Senator Koko Pimentel III issued this statement on Thursday after it was revealed in a Commission on Audit (COA) report that the National Food Authority (NFA) diverted part of its budget allocation for maintaining rice buffer stocks to pay for the agency’s loans to lending institutions in 2017, a practice continued in 2018 by the grains agency according to one of its top executives.

A COA report revealed that the NFA used P2.09 billion of the P5.1 billion fund allocated for rice price and supply stabilization to pay for principal and interest on loans obtained from the Land Bank of the Philippines (P1.046 billion) and the Development Bank of the Philippines (P1.044 billion).

This prompted a farmers group, the Samahang Industriya ng Agrikultura (Sinag), to file a complaint before the Office of the Ombudsman yesterday against NFA Administrator Jason Aquino and NFA accounting manager Gerry Ambrosio.

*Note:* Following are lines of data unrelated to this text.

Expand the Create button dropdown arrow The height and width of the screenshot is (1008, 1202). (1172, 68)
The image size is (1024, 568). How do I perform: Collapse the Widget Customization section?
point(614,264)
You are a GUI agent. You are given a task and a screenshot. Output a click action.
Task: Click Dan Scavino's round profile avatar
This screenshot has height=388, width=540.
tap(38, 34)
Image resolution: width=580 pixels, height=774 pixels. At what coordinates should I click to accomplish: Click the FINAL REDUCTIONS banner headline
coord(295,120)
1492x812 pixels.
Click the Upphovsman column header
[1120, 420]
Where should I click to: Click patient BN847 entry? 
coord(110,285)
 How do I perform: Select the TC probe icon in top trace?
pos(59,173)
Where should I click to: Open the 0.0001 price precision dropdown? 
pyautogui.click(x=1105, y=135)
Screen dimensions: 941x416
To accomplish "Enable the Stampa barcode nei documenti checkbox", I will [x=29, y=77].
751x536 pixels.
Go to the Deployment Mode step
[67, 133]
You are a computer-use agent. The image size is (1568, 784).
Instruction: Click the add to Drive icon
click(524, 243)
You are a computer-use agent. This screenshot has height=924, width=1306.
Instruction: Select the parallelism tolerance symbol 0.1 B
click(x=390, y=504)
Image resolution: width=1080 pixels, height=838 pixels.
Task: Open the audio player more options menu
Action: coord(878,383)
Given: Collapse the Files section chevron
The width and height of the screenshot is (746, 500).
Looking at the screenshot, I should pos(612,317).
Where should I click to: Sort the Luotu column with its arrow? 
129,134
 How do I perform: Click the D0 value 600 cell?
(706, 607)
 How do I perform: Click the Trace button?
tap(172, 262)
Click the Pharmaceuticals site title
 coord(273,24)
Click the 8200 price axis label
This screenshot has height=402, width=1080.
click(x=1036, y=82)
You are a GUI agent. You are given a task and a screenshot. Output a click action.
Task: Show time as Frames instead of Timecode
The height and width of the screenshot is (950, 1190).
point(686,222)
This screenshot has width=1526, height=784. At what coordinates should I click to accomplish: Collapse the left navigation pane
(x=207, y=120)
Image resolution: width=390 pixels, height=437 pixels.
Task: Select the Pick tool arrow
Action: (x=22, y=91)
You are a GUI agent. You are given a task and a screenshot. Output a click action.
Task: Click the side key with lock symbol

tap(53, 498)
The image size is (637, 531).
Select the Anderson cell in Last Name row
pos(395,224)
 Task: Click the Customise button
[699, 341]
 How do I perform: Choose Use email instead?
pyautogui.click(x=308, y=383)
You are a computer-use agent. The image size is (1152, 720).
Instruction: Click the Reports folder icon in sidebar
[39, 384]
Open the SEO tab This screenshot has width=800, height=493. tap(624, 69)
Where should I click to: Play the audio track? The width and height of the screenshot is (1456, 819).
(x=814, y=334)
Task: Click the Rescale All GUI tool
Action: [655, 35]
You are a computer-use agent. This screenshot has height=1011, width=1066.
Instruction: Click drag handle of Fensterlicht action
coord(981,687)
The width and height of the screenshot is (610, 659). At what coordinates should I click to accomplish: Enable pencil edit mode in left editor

“These NFA officials should face both criminal and administrative charges for their repeated neglect.”

“Technical malversation or the illegal use of public funds or property is committed when a public official applies public funds or property under his or her administration for some purpose different from that which they were originally appropriated by law,” explained Pimentel, who took up law in the University of the Philippines and topped the Bar Exams in 1990.

“If it’s verified that NFA officials applied their price stabilization funds to pay for agency loans instead, they are liable for technical malversation. We should send a strong message to government officials that this practice will not be tolerated. They should be held criminally liable for the illegal use of government funds.”

The senator from Mindanao also reacted to published reports that the NFA recently fumigated 130,000 sacks of imported rice from Thailand and Vietnam that became infested with weevils (bukbok) at the Subic Bay Freeport Zone after arrival on Aug. 2.

The NFA said the infestation arose because recent heavy rains from the past weeks prevented the immediate unloading and distribution of the rice shipment.

NFA officials made assurances, however, that after a chemical treatment of 12 days to eliminate the pests, the rice from the Subic warehouse was declared safe and fit for public consumption.

“Sila muna ang dapat magpatunay na safe na talaga ang bigas na sinabuyan nila ng mga kemikal. Ipasaing at ipakain kaya natin sa mga NFA officials ang bigas para masigurong safe for consumption at pwede nang ipagbili sa taong bayan. They should be made accountable for this storage mess. Palagi na lang may kapalpakan sa NFA,” Pimentel lamented.

“Sila muna ang dapat magpatunay na safe na talaga ang bigas na sinabuyan nila ng mga kemikal. Ipasaing at ipakain kaya natin sa mga NFA officials ang bigas para masigurong safe for consumption.”

The lawmaker pointed further that “it’s unconscionable that we’re wasting hundreds of thousands of sacks of rice while supplies were dwindling in Mindanao at the very same moment.”

Rice prices shot to as high as 70 pesos a kilo in Zamboanga City two weeks ago, forcing the local council to declare a state of emergency, which has since been lifted.